Medidata Blog
Acorn AI’s Commercial Data Model: How the Strength of Experience (and the Right Technology) Can Impact Your First Drug Launch
Lots of companies build analytics platforms. It’s a growth industry over the past few decades. Some companies are generalists, working across many categories by solving a couple basic data problems. Others are bespoke, offering consultants who come in with very specific tasks in mind.
Acorn AI’s Commercial Data Solutions team blends both approaches while also offering a distinct level of expertise. We’re specialists in a sense—our collective experience in the pharmaceutical industry spans decades and dozens of product launches. We work solely in life sciences, and we bring vast industry knowledge to every project. We were able to build the Acorn Commercial Data Model precisely because we understand the pharmaceutical product lifecycle. Its elemental features—a central data engine, data-agnostic validation standards, a data mapping network—were born of our involvement in product launches over the decades.
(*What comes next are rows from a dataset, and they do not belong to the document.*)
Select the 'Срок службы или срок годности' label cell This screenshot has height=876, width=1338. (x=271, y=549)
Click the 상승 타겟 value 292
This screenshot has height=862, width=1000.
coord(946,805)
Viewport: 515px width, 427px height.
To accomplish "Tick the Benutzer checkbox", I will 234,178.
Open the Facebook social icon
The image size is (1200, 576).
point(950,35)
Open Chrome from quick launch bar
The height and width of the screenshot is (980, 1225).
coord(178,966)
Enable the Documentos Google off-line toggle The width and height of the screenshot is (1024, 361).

But we’re not like the specialists who come in and build custom solutions, then walk out with all the know-how. Consultants can do wonderful work, but problems don’t emerge on a consultant’s schedule—problems can emerge when consultants are unavailable, leaving you stranded with a very specific problem.
Acorn AI’s Commercial Data Solutions team takes a different approach. We built an agnostic data analytics platform that works on the general principle of a centralized data engine. It ingests all the data a pharmaceutical company generates and maps them to parameters specific to pharmaceutical launches, while remaining agnostic to the type of data ingested.
We accomplish this with a data validation system that cleans data streams and standardizes data sets. Within our specific niche, we built the Acorn AI CDM to be a generalist platform so that it answers very specific questions with unerring consistency.
When we built the Acorn AI CDM we brought together our collective insights. We talked about the central data engine and data validation standards. We talked about mapping that could avoid the time-suck of constructing data warehouses for every new launch. We thought about the output, how it might look, but also how it might be adapted to fit other analytics programs a company might want to use.
Beyond the technology development, we brought expertise in pharmaceutical sales cycles, territories, and anomalies. Other launches have taught us that conditions can change rapidly in the marketplace. A medical journal report might cause a re-think of target markets. Certain health care providers may not be distributing a product at the same rate as others. This required a data model that could flex and change to remain valuable and, without altering the data model, keep revealing insights.
The Acorn AI CDM incorporates all of that flexibility and thinking on the fly. It’s built to take on all data challenges, by people who spent their careers analyzing the industry.